#### Task brief:
Read the listing below and copy out each line where the word "label" occurs.

##### Entries supplied

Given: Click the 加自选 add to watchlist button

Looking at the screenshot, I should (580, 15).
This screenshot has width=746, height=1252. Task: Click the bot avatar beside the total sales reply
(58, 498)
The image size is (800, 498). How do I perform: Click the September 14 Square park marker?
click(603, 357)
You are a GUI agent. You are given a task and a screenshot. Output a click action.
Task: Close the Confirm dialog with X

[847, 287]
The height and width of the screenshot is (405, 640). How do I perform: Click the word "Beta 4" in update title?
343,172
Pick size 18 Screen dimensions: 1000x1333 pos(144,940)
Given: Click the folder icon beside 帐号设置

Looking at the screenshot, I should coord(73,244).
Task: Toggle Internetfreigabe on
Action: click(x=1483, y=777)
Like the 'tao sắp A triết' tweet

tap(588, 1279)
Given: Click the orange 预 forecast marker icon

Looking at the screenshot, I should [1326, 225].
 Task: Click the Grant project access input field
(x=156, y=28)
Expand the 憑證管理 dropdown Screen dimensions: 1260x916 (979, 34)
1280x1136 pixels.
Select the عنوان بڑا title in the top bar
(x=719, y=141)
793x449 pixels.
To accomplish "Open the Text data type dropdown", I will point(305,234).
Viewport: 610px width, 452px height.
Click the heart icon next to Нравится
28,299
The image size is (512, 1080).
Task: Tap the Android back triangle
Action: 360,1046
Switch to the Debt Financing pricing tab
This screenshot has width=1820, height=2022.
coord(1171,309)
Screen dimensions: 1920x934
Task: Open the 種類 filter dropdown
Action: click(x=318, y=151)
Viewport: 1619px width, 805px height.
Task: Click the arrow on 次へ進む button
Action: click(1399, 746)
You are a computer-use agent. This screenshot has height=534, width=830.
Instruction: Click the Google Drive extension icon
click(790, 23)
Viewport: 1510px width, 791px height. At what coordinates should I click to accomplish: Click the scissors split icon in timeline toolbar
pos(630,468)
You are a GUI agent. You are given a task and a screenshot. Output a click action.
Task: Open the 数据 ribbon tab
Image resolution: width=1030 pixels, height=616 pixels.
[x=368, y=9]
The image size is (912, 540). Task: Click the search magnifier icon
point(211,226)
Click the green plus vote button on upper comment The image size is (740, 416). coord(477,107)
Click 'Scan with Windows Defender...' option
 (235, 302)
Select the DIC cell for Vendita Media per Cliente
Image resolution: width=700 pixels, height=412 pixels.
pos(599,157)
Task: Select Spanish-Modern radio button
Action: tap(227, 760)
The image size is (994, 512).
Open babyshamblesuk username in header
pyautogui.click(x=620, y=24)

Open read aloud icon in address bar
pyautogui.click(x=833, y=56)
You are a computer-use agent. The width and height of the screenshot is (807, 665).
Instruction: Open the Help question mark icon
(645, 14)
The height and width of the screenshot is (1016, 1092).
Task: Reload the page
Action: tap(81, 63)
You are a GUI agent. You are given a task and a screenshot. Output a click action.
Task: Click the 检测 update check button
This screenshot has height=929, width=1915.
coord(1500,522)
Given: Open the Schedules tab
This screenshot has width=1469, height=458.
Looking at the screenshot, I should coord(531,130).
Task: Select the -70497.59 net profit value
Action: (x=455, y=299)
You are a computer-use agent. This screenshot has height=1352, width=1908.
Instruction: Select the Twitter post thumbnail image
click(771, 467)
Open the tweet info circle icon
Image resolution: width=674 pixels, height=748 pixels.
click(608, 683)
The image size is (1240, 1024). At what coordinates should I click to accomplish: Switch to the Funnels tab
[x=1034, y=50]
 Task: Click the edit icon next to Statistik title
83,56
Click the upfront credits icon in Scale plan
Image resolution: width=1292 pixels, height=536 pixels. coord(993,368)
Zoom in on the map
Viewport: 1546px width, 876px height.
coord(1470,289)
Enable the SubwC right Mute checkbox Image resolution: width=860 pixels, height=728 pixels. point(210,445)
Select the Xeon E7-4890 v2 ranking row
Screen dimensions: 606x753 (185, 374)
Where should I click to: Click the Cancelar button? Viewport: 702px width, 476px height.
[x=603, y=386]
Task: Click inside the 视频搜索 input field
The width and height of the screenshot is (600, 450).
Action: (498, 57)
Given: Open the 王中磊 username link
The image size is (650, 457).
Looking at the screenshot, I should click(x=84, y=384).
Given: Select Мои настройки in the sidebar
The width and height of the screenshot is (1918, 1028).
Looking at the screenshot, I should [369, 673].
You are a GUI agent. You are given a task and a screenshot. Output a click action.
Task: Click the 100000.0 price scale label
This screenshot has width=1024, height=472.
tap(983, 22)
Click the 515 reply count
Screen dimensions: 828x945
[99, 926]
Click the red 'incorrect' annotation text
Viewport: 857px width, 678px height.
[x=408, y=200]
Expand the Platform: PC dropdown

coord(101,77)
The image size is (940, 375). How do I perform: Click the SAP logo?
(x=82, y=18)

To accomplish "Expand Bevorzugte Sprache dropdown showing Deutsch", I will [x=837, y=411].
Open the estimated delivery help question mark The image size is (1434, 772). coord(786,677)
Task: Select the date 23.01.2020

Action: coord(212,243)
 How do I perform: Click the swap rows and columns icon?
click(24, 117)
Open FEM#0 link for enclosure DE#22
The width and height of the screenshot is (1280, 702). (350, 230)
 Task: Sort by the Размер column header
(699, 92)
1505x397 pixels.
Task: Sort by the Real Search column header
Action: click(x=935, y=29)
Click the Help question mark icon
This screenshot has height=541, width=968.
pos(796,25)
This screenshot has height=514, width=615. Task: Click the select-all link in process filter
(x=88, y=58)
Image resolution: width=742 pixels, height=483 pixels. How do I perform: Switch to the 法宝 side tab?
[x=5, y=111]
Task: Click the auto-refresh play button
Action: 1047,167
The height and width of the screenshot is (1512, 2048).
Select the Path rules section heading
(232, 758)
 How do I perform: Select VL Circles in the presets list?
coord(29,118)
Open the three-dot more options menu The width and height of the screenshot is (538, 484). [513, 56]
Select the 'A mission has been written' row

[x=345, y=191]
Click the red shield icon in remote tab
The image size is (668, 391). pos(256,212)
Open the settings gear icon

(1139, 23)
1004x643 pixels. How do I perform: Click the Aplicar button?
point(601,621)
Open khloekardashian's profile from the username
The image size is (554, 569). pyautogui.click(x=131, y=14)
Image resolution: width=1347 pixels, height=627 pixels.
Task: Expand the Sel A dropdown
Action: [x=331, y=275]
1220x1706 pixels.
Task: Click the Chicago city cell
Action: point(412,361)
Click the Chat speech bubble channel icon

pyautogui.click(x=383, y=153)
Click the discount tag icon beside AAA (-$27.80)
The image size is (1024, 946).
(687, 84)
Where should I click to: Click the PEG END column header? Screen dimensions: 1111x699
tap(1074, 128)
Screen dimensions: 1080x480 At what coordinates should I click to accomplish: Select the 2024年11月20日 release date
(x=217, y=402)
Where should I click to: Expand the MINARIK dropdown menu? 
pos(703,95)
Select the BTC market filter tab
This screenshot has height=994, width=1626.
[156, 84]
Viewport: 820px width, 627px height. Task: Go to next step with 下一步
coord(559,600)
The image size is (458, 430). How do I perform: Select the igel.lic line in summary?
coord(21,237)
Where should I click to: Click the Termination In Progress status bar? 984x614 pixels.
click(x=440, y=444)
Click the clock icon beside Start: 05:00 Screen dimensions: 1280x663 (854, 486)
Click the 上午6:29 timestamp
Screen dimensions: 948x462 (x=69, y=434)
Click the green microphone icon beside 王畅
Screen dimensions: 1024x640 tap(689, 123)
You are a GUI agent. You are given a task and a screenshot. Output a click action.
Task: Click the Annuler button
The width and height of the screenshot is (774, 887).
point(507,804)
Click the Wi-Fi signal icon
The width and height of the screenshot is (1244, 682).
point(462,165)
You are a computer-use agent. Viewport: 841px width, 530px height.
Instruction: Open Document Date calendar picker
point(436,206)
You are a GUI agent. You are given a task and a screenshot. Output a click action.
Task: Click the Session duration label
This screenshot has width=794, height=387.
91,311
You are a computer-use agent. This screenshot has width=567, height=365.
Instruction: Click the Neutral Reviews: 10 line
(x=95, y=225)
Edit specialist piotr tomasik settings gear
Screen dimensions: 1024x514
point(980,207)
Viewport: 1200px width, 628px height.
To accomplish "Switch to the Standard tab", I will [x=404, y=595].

##########

#### Your response:
Task: Click the 100000.0 price scale label
Task: Click the Session duration label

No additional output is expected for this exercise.